Network managers faced with the challenge of cutting costs while still improving application performance are turning to WAN optimization tools from vendors such as Cisco and Packeteer.
In a report issued last month, IDC Senior Analyst Stephen Elliot detailed the pressures WAN managers face and how vendors try to address them with compression, quality-of-service and application monitoring tools. IDC estimates the market for WAN optimization management products will grow from $236 million this year to $427 million by 2008. These products promise to speed applications across WANs without requiring network managers to upgrade bandwidth.
IDC defines WAN optimization products as hardware and software that compress data streams, monitor traffic flows, prioritize traffic via QoS, and manage applications from a protocol perspective. Vendors such as Allot Communications, Expand Networks, Network Physics, Peribit Networks and Packeteer offer products that perform optimization with hardware and/or software.

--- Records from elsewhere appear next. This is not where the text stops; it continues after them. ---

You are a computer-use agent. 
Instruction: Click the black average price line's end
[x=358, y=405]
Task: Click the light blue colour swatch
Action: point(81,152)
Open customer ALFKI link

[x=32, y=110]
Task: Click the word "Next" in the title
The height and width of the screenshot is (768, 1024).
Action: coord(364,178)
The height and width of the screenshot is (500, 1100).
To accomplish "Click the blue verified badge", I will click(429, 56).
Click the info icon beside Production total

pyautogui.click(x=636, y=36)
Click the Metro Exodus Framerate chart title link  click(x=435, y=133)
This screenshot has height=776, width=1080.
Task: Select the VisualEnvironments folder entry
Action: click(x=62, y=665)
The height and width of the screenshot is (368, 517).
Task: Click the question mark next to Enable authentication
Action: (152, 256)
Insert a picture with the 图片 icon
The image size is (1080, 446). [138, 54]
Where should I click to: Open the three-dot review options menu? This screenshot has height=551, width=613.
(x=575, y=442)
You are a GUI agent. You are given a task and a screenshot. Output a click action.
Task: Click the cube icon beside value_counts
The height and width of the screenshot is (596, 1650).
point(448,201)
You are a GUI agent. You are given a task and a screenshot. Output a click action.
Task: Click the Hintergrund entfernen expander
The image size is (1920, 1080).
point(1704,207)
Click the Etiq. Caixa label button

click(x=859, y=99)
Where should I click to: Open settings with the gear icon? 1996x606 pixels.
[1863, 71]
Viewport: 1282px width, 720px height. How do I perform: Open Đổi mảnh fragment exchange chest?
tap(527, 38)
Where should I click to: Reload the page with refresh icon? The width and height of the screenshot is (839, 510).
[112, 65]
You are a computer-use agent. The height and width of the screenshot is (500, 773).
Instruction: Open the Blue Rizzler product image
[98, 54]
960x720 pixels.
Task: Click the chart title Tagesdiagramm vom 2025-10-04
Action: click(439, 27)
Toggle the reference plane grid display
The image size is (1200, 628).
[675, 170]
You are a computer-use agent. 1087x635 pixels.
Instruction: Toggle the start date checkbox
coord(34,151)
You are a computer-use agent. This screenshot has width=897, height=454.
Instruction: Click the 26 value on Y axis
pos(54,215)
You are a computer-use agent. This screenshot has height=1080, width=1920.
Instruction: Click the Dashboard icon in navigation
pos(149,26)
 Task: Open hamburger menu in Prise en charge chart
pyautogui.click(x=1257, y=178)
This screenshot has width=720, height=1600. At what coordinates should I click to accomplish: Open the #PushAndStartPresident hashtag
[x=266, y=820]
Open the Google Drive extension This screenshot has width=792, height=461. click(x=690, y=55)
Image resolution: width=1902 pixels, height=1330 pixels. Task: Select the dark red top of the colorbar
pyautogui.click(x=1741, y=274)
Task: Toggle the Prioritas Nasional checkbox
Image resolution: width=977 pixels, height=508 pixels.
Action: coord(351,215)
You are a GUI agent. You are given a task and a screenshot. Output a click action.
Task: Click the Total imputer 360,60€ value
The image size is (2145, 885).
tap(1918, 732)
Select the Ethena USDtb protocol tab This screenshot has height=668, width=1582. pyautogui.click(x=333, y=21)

Elliot says that while Packeteer currently leads this market, the company and its PacketShaper appliances will face competition from hardware vendors, most notably Cisco with its NetFlow-based application products.
"[Vendors should] recognize that compression will increasingly be a starting point for savvy users looking for better QoS control, more network security visibility and protocol analysis, and application management," Elliot wrote in the report.
Elliot also wrote in the report that vendors should quickly develop or acquire compression technology and plan their ascension to the more advanced technologies users will be demanding in the future. The future of WAN optimization management includes technologies that will incorporate dynamic business policies, pattern-matching capabilities and protocol analysis with correlation and automated actions.
"Users are continuing to invest in new WAN optimization tools to reduce branch office bandwidth costs, improve or maintain application availability and… simplify IT infrastructure globally," he wrote.